### Exercise prompt
Write out the part of the interview transcript below between "Let’s see some" and "what I said.", inclusive, with every word unchanged.

### Source excerpt
But did they stop paying you the 200 pounds? They did stop paying. Yeah, God damn it. So yeah, but it was a learning curve.

And also I just, I carried on giving them weekly stories, just, you know, one offs for years. You weren’t sort of cast back into the cold. No, no, no.

I’m still in the fold. And I’m giving them very, very genre-based stories where people either got together happily at the end or one of them died. There was no in between.

As it is in life, always. It’s my relationship history. Okay, then, right.

Well, let’s move on and have another offcut. What is this? This is a stage play. And this was about 2006, maybe a little earlier.

And it’s called Troubled. Exterior, street at night. Mary strolls over to take Pat’s arm, both shivering against the cold as they walk along.

Mike, a soldier, nervous with a rifle at the ready, is manning a roadblock. Mary and Pat don’t see him yet. Did you see me, Uncle Brain? Head thrown back, bellowing.

I never heard Donny boy murdered so comprehensively. Leave him alone. He’s a grand voice.

A church bell begins to toll. Beneath the dialogue, it tolls 11 o’clock. That’s 11 o’clock, Pat.

Me mother’ll go through you for a shortcut. We promised half ten. We promised.

We should have gone down Shank Hill. There’s too many riots down there these nights. This is safer.

Oh. Mary and Pat notice the roadblock, hear the crackling of the soldier’s walkie-talkie, take in the cocked rifle. Where are you going? What’s your business? We’re… I’m walking me girlfriend home.

Let’s see some ID. Why? I’m walking me girlfriend home in me hometown. Sean Pat.

She gets out her ID. Mary O’Halloran. O’ this and O’ that.

Begara. It means son of. Pat.

Your ID, mate. Come on, then you can get home and canoodle on her doorstep. He’s obviously never met me ma.

Pat sullenly hands over his ID. Mike looks at it perfunctorily and hands it back. That’s all in order.

Don’t be so touchy, Paddy. Me name’s Pat. That’s what I said.

Paddy. Run along, there’s good kids. Mary and Pat walk away.

Pat looking resentfully back. Soldier appears to whisper urgently in Mike’s ear. There’s no point cheeking them, Pat.

### Recorded information

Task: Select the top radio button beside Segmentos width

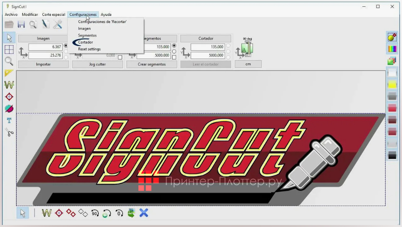Action: (x=174, y=46)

### Solution for this exercise
Let’s see some ID. Why? I’m walking me girlfriend home in me hometown. Sean Pat.

She gets out her ID. Mary O’Halloran. O’ this and O’ that.

Begara. It means son of. Pat.

Your ID, mate. Come on, then you can get home and canoodle on her doorstep. He’s obviously never met me ma.

Pat sullenly hands over his ID. Mike looks at it perfunctorily and hands it back. That’s all in order.

Don’t be so touchy, Paddy. Me name’s Pat. That’s what I said.